Alternatively, you can try the developmental version of biomaRt.  It's not recommended to run queries with more than 500 search values, and although in practice it's often fine occasionally results won't be returned, but you'll have no idea that's happened.  The devel package has a modification that breaks your query down into chunks of 500 and runs the independently and then splices the results back together.  Since your issue seems so deterministic perhaps this modification will be sufficient.  You can install using:

BiocInstaller::biocLite('grimbough/biomaRt')

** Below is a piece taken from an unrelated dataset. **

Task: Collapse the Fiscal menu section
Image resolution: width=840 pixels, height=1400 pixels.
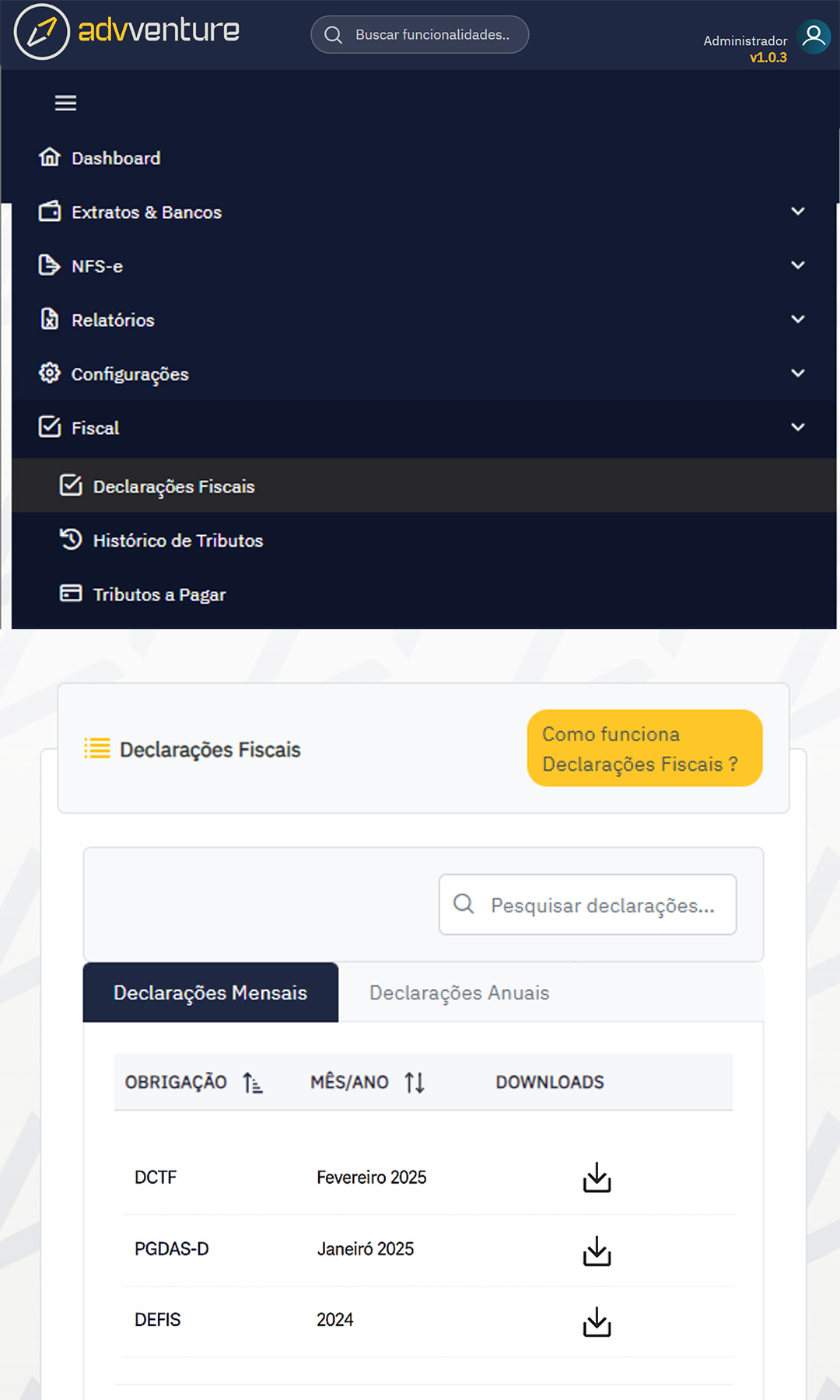Action: point(797,427)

A quick test for me suggests the uniqueRows argument won't work properly at the moment, but you can do it in post processing yourself.

Those answers are still valid, but I want to add that I don't experience the problem you're seeing, so maybe it has already been fixed at the Ensembl side.

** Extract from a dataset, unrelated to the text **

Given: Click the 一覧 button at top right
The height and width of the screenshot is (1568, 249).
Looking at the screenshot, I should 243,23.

Thanks a lot. I tried both suggested solutions. With the mirror service I got the same error. Installing and using the devel package however made the error go away. Just to clarify: The recommendation not to run querys with more than 500 search values relates to the devel package, not the release package, right? I routinely used biomaRt to run queries of thousands of search values.

2

The 500 values has always applied to the queries sent to BioMart, either via biomaRt or using the Ensembl web interface.  For the most part you can submit more than 500 filter values and it will be fine, but if there is a problem you won't know anything about it - it happens silently.

This is obviously really undesirably, hence the patch.  I only commited this to the devel branch incase it broke some other functionality, but noone has reported anything, and it's now part of the new release branch that was released this week.

If you are submitting queries with thousands of gene IDs or the like you should definitely be using biomaRt version 2.33.1 or newer just to be on the safe side.

0
8 months ago by
Georg Otto120
United Kingdom
Georg Otto120 wrote:

I can confirm upgrading bioconductor to version 3.6. solved the problem.